START Supplied data

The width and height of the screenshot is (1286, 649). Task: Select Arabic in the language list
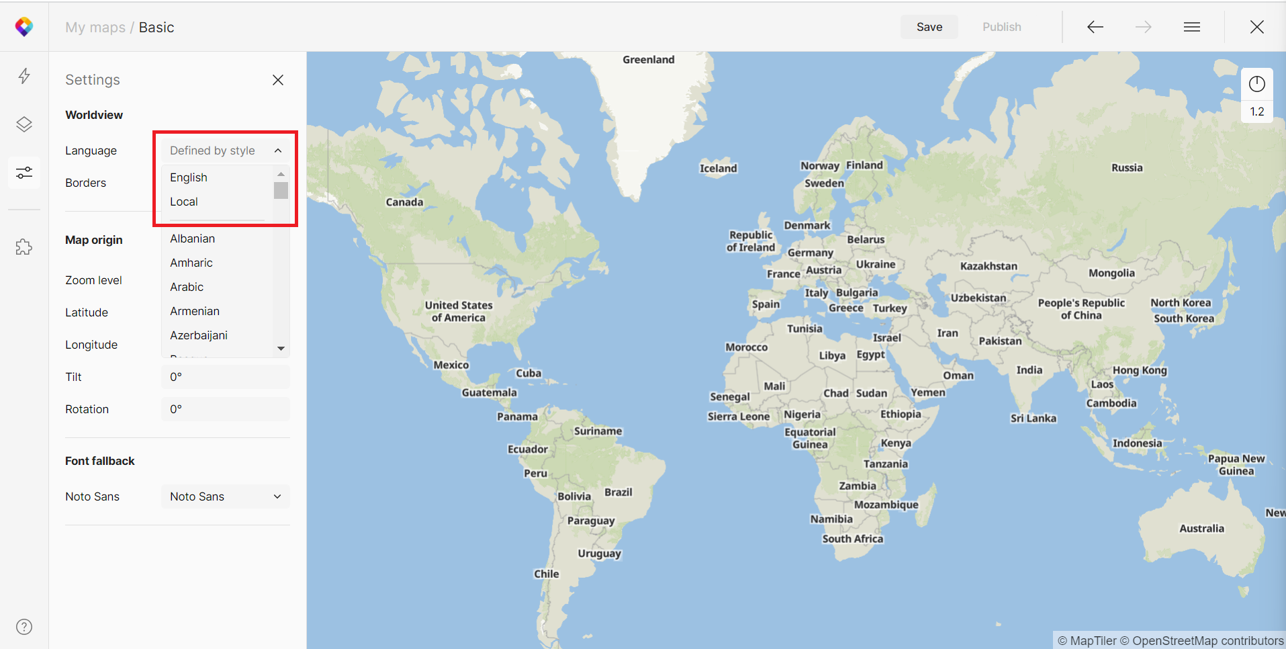(x=187, y=287)
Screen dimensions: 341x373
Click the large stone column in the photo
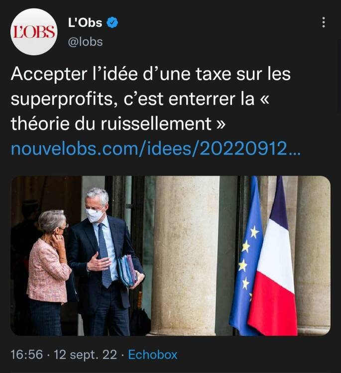tap(185, 256)
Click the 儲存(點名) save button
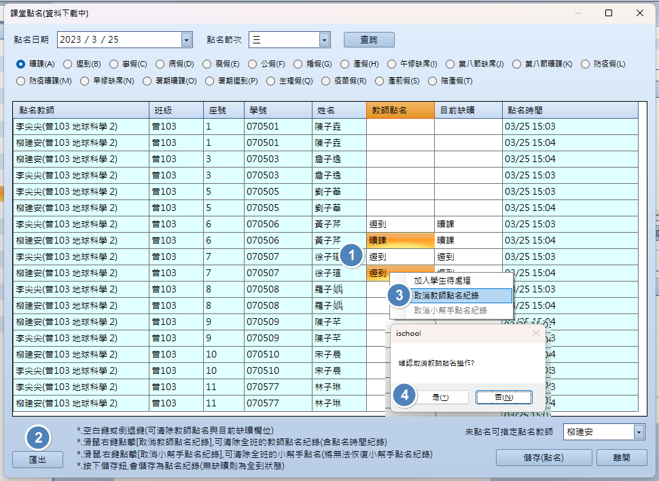 [539, 458]
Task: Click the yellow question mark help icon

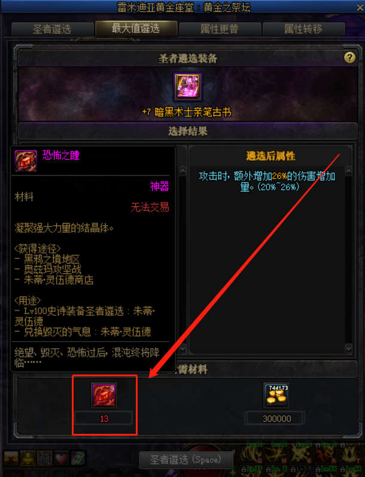Action: pyautogui.click(x=349, y=57)
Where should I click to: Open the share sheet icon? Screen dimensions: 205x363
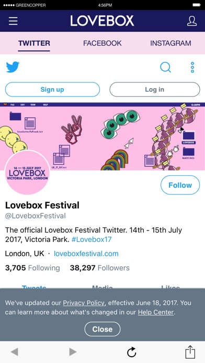pyautogui.click(x=190, y=352)
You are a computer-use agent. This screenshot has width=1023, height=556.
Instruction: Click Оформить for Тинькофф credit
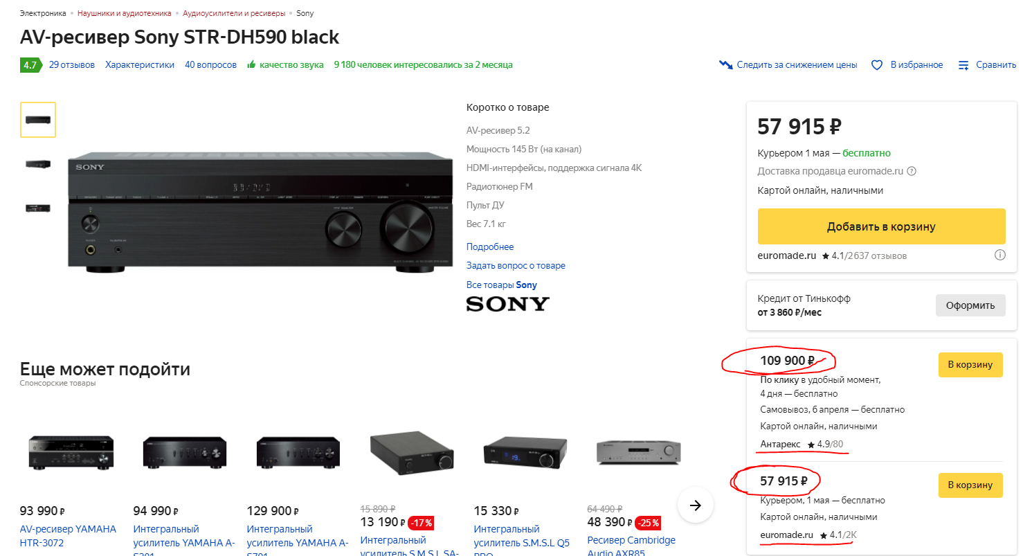click(970, 305)
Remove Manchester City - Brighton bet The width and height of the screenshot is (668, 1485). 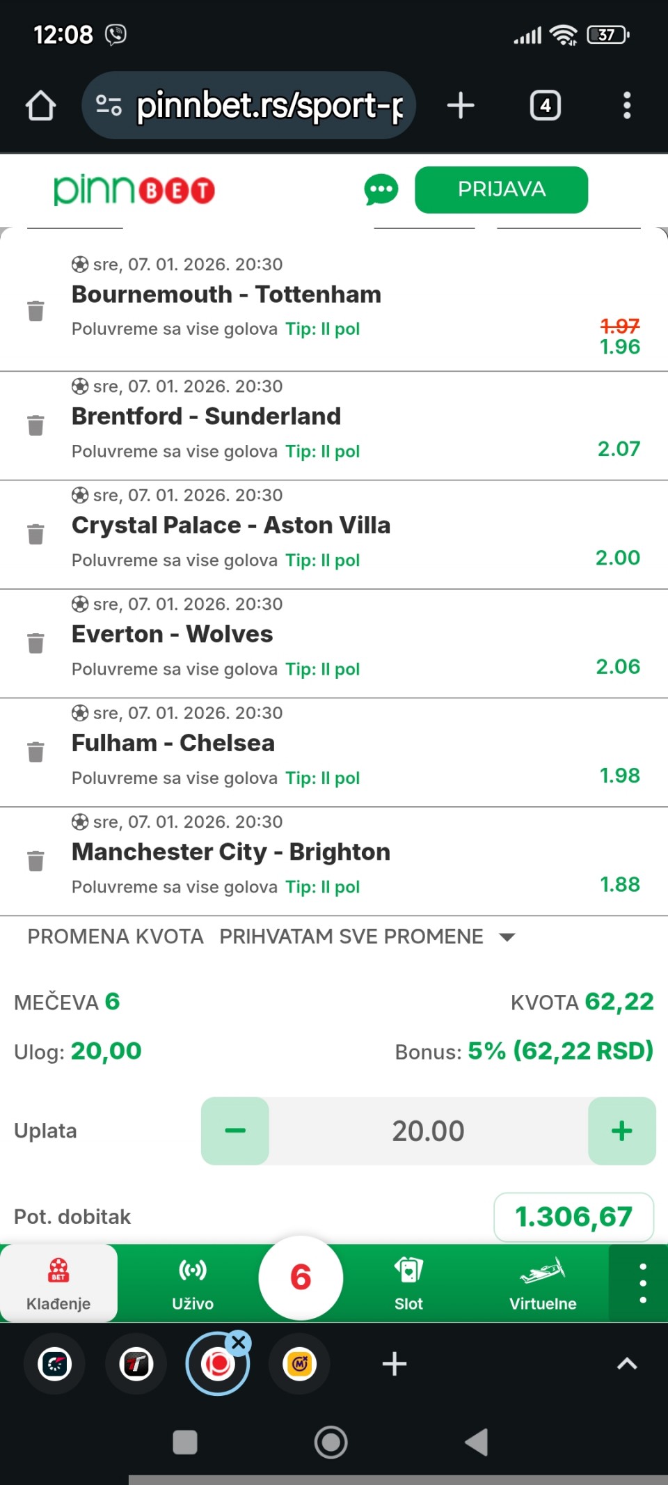35,861
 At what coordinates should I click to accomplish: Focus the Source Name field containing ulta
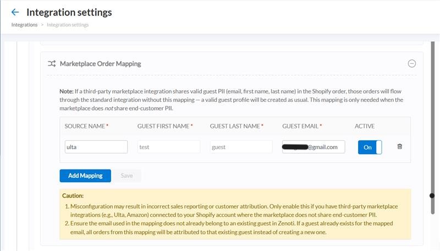pyautogui.click(x=96, y=147)
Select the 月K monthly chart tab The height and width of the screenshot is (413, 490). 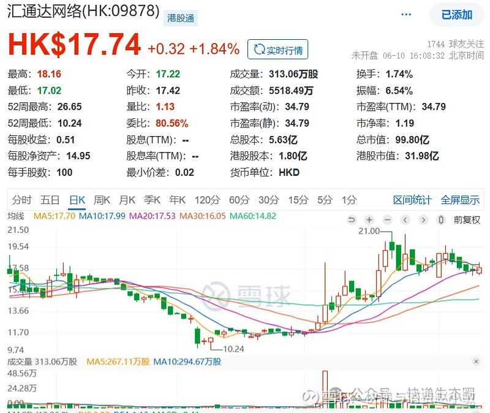point(126,200)
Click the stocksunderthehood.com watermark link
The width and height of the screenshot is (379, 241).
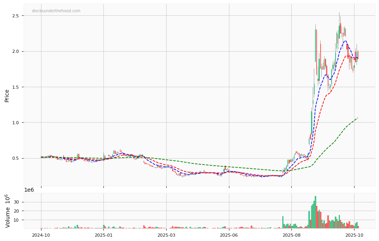[x=56, y=11]
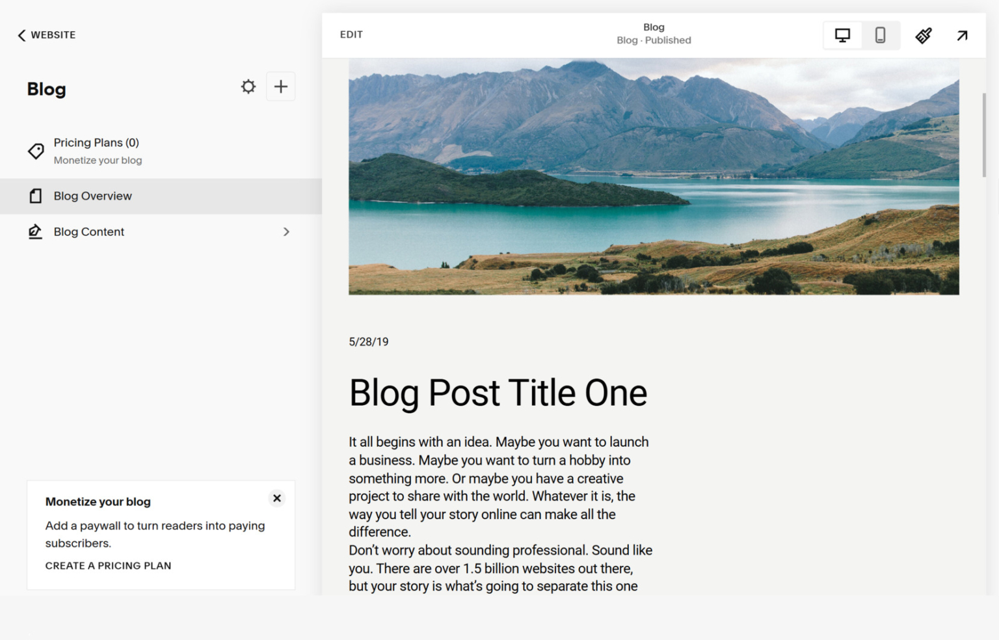
Task: Click the EDIT menu item
Action: click(351, 34)
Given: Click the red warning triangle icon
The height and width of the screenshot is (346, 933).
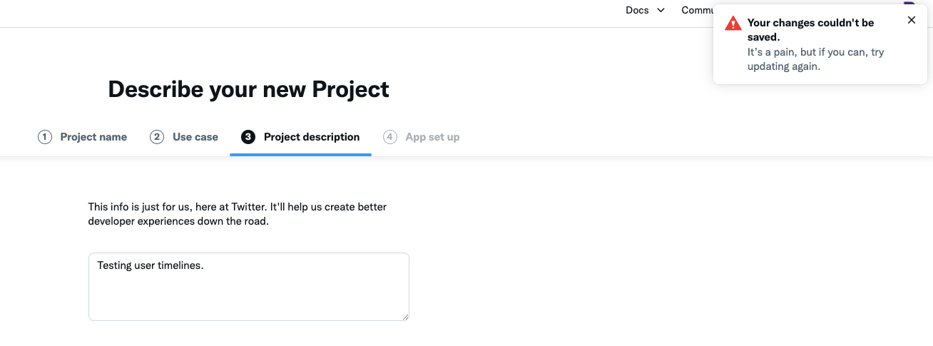Looking at the screenshot, I should (x=733, y=24).
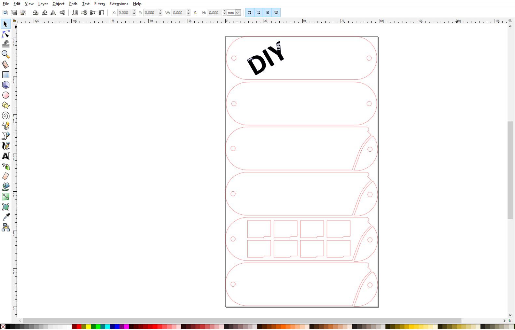Screen dimensions: 515x330
Task: Pick the Eraser tool
Action: [x=6, y=176]
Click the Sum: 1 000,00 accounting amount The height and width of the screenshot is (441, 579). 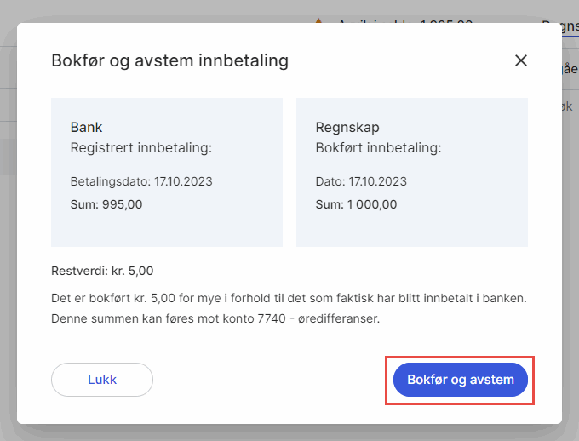point(356,204)
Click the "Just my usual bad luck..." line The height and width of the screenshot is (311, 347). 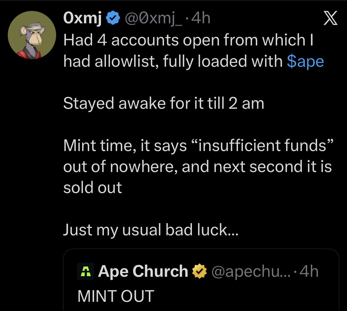pos(151,230)
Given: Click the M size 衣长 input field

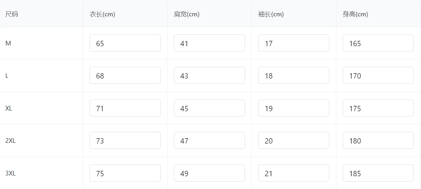Looking at the screenshot, I should [125, 43].
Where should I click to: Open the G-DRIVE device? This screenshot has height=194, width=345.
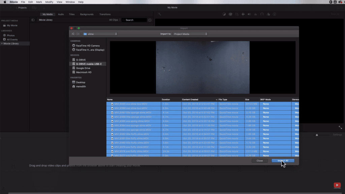(81, 60)
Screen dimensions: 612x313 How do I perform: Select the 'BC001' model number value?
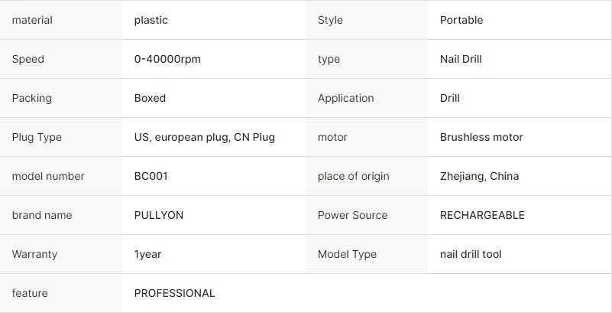tap(151, 176)
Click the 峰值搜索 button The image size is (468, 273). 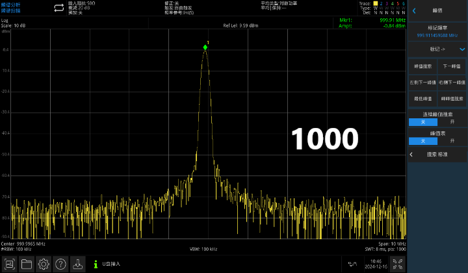[x=423, y=66]
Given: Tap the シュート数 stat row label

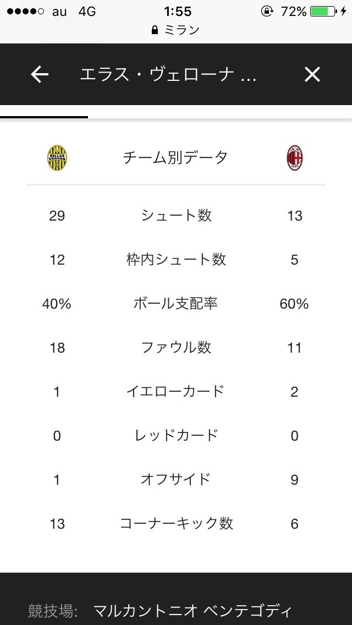Looking at the screenshot, I should [176, 216].
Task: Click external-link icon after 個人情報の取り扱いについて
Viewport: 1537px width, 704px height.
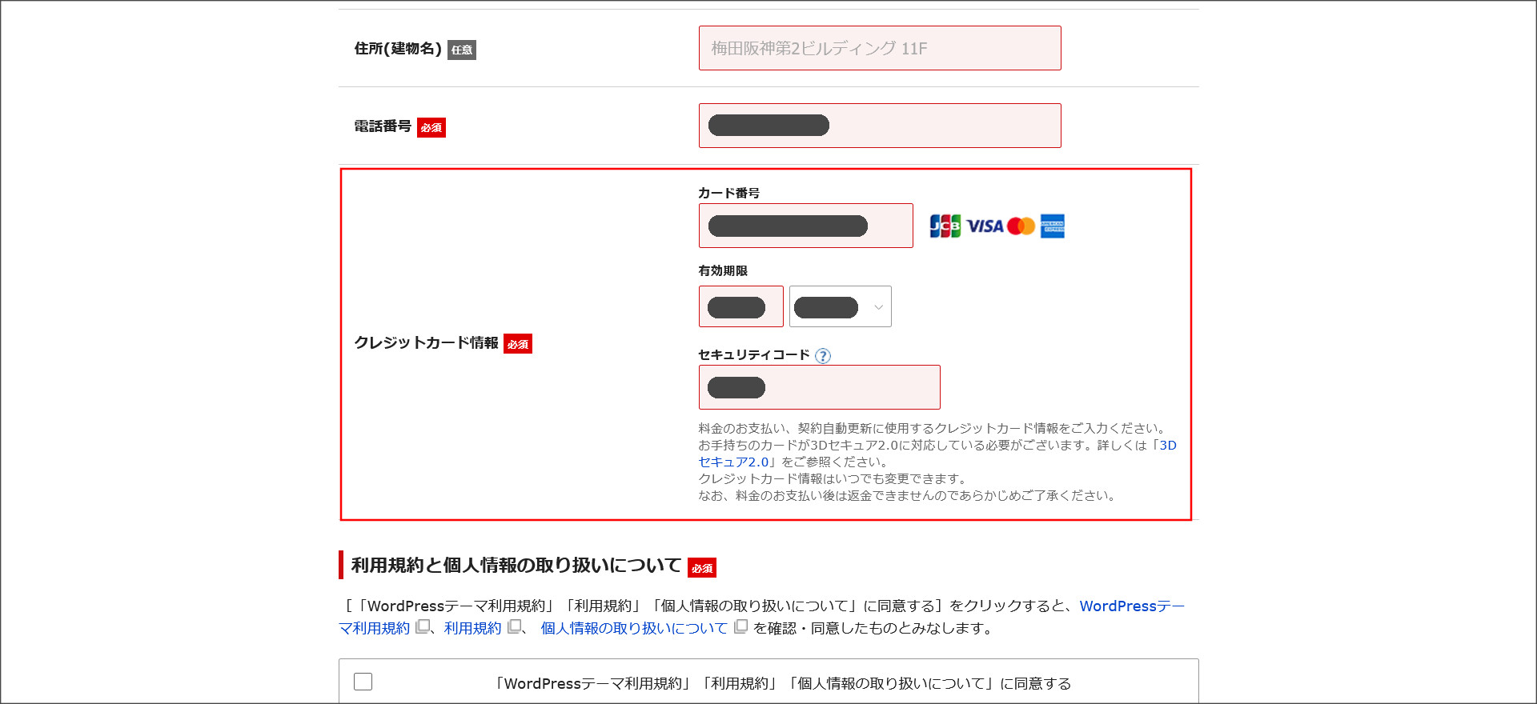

END Supplied data

▸ Problem to solve
The word "link" appears in some of the lines above. Copy those lines.

▸ Written solution
Click the stocksunderthehood.com watermark link
Task: Click external-link icon after 個人情報の取り扱いについて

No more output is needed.